══ EXCERPTED DATA
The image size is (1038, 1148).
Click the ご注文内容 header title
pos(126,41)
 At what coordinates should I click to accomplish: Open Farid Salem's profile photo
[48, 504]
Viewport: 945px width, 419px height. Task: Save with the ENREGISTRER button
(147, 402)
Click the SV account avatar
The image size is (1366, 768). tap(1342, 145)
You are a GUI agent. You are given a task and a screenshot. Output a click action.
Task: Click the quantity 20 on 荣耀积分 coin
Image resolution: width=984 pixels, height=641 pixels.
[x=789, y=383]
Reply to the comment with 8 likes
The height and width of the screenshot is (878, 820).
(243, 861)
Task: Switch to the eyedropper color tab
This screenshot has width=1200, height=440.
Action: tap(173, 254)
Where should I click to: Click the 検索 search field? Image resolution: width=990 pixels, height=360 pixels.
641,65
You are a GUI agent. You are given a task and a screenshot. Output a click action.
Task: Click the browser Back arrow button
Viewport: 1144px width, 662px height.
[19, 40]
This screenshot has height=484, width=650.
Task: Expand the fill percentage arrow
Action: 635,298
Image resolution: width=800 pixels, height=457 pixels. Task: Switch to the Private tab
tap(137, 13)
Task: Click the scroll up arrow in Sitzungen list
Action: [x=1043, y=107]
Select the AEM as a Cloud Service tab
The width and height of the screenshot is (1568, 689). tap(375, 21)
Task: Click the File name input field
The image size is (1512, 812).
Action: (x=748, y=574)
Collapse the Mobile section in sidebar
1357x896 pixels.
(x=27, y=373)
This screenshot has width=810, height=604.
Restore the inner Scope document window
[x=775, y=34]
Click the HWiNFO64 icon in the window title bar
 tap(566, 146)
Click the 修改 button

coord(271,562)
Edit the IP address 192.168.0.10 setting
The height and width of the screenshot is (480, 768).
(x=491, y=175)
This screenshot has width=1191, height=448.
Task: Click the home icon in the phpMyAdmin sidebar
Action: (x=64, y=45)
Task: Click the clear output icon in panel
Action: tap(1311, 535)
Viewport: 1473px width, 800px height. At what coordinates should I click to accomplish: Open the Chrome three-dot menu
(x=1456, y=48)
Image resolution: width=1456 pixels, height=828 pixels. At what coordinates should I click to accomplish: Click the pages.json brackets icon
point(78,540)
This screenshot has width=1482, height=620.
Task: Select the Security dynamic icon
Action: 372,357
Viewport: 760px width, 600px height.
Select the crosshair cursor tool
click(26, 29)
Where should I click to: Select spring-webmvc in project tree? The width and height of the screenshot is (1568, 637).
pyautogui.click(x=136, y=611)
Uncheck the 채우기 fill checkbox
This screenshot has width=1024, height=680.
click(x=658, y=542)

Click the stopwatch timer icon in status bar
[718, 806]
════
▸ **THE TASK**: Please recast the rows above as a JSON list of strings, one string per line, leaving out blank lines.

▸ **RESPONSE TO THE EXERCISE**:
[
  "The image size is (1038, 1148).",
  "Click the ご注文内容 header title",
  "pos(126,41)",
  " At what coordinates should I click to accomplish: Open Farid Salem's profile photo",
  "[48, 504]",
  "Viewport: 945px width, 419px height. Task: Save with the ENREGISTRER button",
  "(147, 402)",
  "Click the SV account avatar",
  "The image size is (1366, 768). tap(1342, 145)",
  "You are a GUI agent. You are given a task and a screenshot. Output a click action.",
  "Task: Click the quantity 20 on 荣耀积分 coin",
  "Image resolution: width=984 pixels, height=641 pixels.",
  "[x=789, y=383]",
  "Reply to the comment with 8 likes",
  "The height and width of the screenshot is (878, 820).",
  "(243, 861)",
  "Task: Switch to the eyedropper color tab",
  "This screenshot has width=1200, height=440.",
  "Action: tap(173, 254)",
  "Where should I click to: Click the 検索 search field? Image resolution: width=990 pixels, height=360 pixels.",
  "641,65",
  "You are a GUI agent. You are given a task and a screenshot. Output a click action.",
  "Task: Click the browser Back arrow button",
  "Viewport: 1144px width, 662px height.",
  "[19, 40]",
  "This screenshot has height=484, width=650.",
  "Task: Expand the fill percentage arrow",
  "Action: 635,298",
  "Image resolution: width=800 pixels, height=457 pixels. Task: Switch to the Private tab",
  "tap(137, 13)",
  "Task: Click the scroll up arrow in Sitzungen list",
  "Action: [x=1043, y=107]",
  "Select the AEM as a Cloud Service tab",
  "The width and height of the screenshot is (1568, 689). tap(375, 21)",
  "Task: Click the File name input field",
  "The image size is (1512, 812).",
  "Action: (x=748, y=574)",
  "Collapse the Mobile section in sidebar",
  "1357x896 pixels.",
  "(x=27, y=373)",
  "This screenshot has width=810, height=604.",
  "Restore the inner Scope document window",
  "[x=775, y=34]",
  "Click the HWiNFO64 icon in the window title bar",
  " tap(566, 146)",
  "Click the 修改 button",
  "coord(271,562)",
  "Edit the IP address 192.168.0.10 setting",
  "The height and width of the screenshot is (480, 768).",
  "(x=491, y=175)",
  "This screenshot has width=1191, height=448.",
  "Task: Click the home icon in the phpMyAdmin sidebar",
  "Action: (x=64, y=45)",
  "Task: Click the clear output icon in panel",
  "Action: tap(1311, 535)",
  "Viewport: 1473px width, 800px height. At what coordinates should I click to accomplish: Open the Chrome three-dot menu",
  "(x=1456, y=48)",
  "Image resolution: width=1456 pixels, height=828 pixels. At what coordinates should I click to accomplish: Click the pages.json brackets icon",
  "point(78,540)",
  "This screenshot has width=1482, height=620.",
  "Task: Select the Security dynamic icon",
  "Action: 372,357",
  "Viewport: 760px width, 600px height.",
  "Select the crosshair cursor tool",
  "click(26, 29)",
  "Where should I click to: Select spring-webmvc in project tree? The width and height of the screenshot is (1568, 637).",
  "pyautogui.click(x=136, y=611)",
  "Uncheck the 채우기 fill checkbox",
  "This screenshot has width=1024, height=680.",
  "click(x=658, y=542)",
  "Click the stopwatch timer icon in status bar",
  "[718, 806]"
]